Clean data continuously
We’ve found that the traditional approach to data handling, which involved gearing up the analyst team to “clean” data before the database lock, is obsolete for CIDs. Trials with adaptive elements require precise planning for the data that will be needed at each stage. That data must be monitored, analyzed, and cleaned on an ongoing basis. Throughout these trials, sponsors must communicate with independent data monitoring committees (IDMCs) so that they can review the data and make timely decisions about stopping, modifying, or expanding the study to a new indication or patient population.
Continuous data cleaning requires tight coordination between data teams and clinical teams. At Parexel, we have adopted a data-cleaning approach that can deliver interim analyses to IDMCs with a minimal lag time after the last patient’s assessment. We have learned by experience that this is a prerequisite for IDMCs to make timely decisions. Smaller companies sometimes underestimate the data monitoring requirements of running an adaptive trial, and the frequent need for data cuts can quickly overwhelm their in-house staff.

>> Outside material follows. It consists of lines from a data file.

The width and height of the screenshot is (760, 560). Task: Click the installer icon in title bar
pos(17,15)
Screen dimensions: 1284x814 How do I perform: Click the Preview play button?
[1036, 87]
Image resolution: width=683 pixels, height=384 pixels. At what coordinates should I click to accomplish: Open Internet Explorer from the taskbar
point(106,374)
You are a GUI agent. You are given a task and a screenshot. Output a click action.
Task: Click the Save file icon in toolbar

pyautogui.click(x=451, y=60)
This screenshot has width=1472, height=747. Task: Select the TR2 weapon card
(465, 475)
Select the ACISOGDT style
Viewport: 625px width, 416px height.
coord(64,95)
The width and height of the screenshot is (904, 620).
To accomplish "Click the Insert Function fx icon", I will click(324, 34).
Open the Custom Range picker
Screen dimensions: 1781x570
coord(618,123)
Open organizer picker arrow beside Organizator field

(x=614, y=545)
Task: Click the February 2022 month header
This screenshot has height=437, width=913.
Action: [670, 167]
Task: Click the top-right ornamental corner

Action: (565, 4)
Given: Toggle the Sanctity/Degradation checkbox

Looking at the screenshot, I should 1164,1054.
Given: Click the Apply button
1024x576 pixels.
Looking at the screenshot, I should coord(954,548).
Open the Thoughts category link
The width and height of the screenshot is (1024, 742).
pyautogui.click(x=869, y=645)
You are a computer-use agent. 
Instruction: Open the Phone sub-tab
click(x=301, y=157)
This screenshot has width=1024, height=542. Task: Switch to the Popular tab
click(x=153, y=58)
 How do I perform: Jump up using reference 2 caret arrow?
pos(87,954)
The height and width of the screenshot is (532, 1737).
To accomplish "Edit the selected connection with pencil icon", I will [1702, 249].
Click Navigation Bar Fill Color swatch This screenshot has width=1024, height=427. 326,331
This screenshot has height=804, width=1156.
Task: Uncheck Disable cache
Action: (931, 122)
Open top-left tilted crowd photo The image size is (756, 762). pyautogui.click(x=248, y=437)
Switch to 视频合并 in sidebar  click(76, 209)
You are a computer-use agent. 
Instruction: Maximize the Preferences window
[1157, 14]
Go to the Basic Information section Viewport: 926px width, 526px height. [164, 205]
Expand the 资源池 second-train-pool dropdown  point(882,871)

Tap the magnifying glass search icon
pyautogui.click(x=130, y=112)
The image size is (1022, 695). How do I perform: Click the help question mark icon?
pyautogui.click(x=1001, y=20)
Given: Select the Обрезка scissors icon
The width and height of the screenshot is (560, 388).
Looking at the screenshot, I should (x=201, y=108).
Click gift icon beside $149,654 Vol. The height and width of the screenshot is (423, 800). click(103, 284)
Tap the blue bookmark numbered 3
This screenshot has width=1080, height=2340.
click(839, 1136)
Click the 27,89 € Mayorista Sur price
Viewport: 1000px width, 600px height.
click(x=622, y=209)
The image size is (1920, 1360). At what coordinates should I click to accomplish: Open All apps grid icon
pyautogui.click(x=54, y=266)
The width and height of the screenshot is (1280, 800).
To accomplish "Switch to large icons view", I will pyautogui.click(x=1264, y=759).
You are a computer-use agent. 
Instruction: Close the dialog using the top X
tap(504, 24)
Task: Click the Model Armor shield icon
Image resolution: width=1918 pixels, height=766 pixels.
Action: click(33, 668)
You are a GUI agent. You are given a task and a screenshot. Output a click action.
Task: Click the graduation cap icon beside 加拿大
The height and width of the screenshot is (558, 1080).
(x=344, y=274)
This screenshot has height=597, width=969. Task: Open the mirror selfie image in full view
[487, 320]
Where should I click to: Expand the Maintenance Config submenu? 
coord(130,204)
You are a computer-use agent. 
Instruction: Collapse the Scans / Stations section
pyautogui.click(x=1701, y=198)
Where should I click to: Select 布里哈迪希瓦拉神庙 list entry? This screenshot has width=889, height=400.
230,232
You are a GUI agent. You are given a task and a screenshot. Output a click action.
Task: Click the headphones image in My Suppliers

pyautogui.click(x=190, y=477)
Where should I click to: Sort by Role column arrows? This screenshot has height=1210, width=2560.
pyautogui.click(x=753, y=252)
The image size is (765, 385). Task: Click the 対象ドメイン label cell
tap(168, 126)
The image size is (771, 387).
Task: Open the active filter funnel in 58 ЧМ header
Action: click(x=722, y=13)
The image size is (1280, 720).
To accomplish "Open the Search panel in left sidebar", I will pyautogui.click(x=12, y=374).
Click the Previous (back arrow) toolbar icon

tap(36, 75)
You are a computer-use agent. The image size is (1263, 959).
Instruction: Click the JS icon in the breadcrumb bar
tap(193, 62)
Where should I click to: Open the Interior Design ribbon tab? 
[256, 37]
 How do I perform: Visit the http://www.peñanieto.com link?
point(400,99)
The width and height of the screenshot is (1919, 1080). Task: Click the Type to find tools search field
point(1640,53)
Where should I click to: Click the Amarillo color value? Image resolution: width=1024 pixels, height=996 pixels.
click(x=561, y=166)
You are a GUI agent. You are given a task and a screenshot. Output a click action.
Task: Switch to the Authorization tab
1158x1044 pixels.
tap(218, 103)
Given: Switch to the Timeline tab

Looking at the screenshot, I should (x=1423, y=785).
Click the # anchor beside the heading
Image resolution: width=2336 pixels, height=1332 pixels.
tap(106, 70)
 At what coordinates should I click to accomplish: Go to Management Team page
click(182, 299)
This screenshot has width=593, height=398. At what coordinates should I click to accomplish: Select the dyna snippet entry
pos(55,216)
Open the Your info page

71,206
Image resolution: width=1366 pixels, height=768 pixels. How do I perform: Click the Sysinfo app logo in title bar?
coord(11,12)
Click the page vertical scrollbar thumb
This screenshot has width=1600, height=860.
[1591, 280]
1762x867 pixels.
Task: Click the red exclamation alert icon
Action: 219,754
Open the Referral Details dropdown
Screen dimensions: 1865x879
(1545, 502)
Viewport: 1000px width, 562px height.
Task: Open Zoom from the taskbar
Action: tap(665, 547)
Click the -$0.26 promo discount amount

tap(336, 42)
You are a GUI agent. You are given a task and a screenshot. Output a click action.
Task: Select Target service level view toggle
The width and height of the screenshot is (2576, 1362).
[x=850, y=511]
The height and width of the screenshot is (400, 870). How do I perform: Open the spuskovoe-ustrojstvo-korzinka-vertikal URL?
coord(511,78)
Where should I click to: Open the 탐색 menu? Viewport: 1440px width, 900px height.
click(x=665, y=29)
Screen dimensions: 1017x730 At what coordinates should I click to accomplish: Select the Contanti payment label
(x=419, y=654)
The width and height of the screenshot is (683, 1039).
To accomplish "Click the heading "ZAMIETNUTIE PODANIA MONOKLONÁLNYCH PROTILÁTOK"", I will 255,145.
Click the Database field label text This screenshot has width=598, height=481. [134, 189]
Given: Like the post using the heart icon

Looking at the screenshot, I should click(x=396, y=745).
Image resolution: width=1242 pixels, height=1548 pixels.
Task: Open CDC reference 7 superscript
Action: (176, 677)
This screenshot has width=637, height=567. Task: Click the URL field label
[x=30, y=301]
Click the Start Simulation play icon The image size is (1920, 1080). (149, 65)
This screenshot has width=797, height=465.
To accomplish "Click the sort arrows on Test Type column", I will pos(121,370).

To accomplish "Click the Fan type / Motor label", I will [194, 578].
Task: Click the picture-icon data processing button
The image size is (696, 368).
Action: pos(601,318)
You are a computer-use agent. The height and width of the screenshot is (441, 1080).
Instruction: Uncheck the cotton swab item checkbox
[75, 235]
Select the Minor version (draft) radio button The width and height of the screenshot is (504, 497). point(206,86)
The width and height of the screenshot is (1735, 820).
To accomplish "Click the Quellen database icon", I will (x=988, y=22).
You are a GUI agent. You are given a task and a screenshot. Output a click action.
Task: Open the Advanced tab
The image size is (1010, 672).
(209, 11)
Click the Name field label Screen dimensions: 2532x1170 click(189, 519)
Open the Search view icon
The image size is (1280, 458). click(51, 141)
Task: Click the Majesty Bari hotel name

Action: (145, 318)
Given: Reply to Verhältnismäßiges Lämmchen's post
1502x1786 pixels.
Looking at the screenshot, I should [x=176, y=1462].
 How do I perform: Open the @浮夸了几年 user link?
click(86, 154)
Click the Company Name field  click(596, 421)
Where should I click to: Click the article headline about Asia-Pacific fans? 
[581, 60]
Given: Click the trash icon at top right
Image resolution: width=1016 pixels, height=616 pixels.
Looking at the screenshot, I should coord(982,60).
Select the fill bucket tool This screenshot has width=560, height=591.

At Parexel, we find that only about 3% of data needs correcting or changing due to the source verification, data cleaning, and query process. Rather than deploying resources and expending effort on all the data, Parexel’s risk-based approach to data monitoring concentrates on critical factors, such as the project-specific QTLs and KRIs defined at the study’s start. We continually interrogate the data to spot emerging risks, mitigate them, and make decisions to protect the integrity of the dataset.